Query step

A query step is used to fetch time-series data from the platform and produce an output Data Frame, that can be used by the subsequent steps in the pipeline. A Query step has only one output and no inputs, meaning it always acts as the starting point of a pipeline.

The query configuration is identical to the Data Hub Query and can be defined either as a wizata_dsapi.Request object or its equivalent JSON form.

Adding a Query step

Using the Pipeline UI, navigate to Library > Queries in the left-hand panel and either drag the block onto the canvas or click + Create new query. Once the block is added, a configuration panel opens on the right where you can set the datapoints, timeframe, aggregation method, and interval. When done, click Ok to confirm.

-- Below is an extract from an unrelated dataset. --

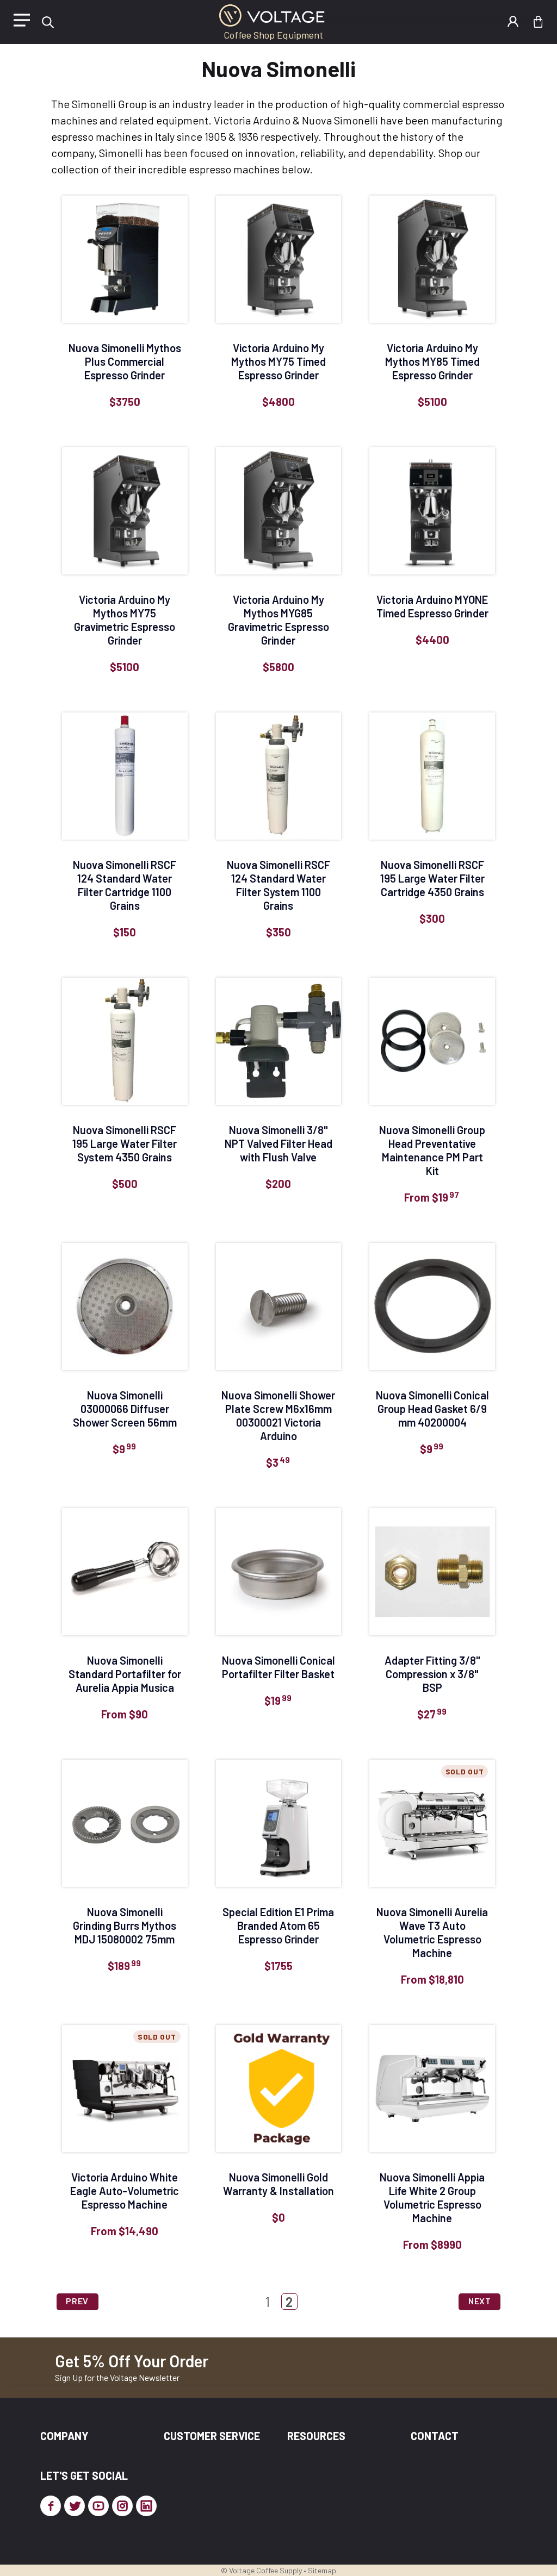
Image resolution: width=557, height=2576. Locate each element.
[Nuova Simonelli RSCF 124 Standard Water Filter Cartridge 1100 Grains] (125, 776)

Using the Python Toolkit, add a query step to the pipeline using pipeline.add_query():

pipeline.add_query(
    wizata_dsapi.Request(
        datapoints=["Bearing1", "Bearing2", "Bearing3", "Bearing4"],
        start="now-1d",
        end="now",
        agg_method="mean",
        interval=60000
    ),
    df_name="query_output"
)

The key parameters are:

  • datapoints: the list of datapoints or template property names to query.
  • start / end: the time window to retrieve. Accepts fixed datetimes, epoch timestamps, or relative expressions like now-1d.
  • agg_method: the aggregation method applied within each interval. Common options are mean, min, max, and sum.
  • interval: the aggregation interval in milliseconds. For example, 60000 produces one data point per minute.
  • df_name: the name assigned to the output dataframe, used to reference it in subsequent steps.

pipeline being the pipeline object already defined. For the full list of available parameters, refer to the SDK Request reference.

Define the Timeframe

The timeframe of a query can be defined in three ways:

  • Fixed: using an explicit start / end as a datetime or epoch timestamp.
  • Relative: using now-based expressions like now-1h or now-7d. By default, now is set to the moment the pipeline was queued.
  • Variable: using a custom @variable that can be overridden by the user at execution time or set automatically by a Trigger.

For more details on query options, filters, and advanced configurations, refer to the Query article.

Output

Once the Query step runs, it produces a dataframe named after the df_name parameter. This dataframe contains one column per requested datapoint and one row per aggregation interval within the specified timeframe. It is then passed to the next step in the pipeline via a named output block.

Configuring the Output Block

When working in the Pipeline UI, you can click on the output block to open its configuration panel. This gives you two additional options to control how the dataframe is passed to the next step.

Column Mapping

Column mapping allows you to rename columns before they are passed to the downstream block. This is useful when the column names produced by the query do not match what the next step expects. For example, if your query returns mt1_bearing1 but your preprocessing script expects Bearing1, you can define the mapping here without modifying the script itself.

Each mapping entry follows the format source column → target column. You can add as many mappings as needed using the + Add mapping button.

Column Filter

Column filter allows you to control which columns are passed to the next block. There are three modes:

  • All columns (default): all columns from the dataframe are passed through.
  • Select: only the columns you specify are passed through, dropping the rest.
  • Drop: all columns are passed through except the ones you specify.

This is useful when your query returns more columns than the next step needs, helping you keep the dataframe clean and avoid processing unnecessary data.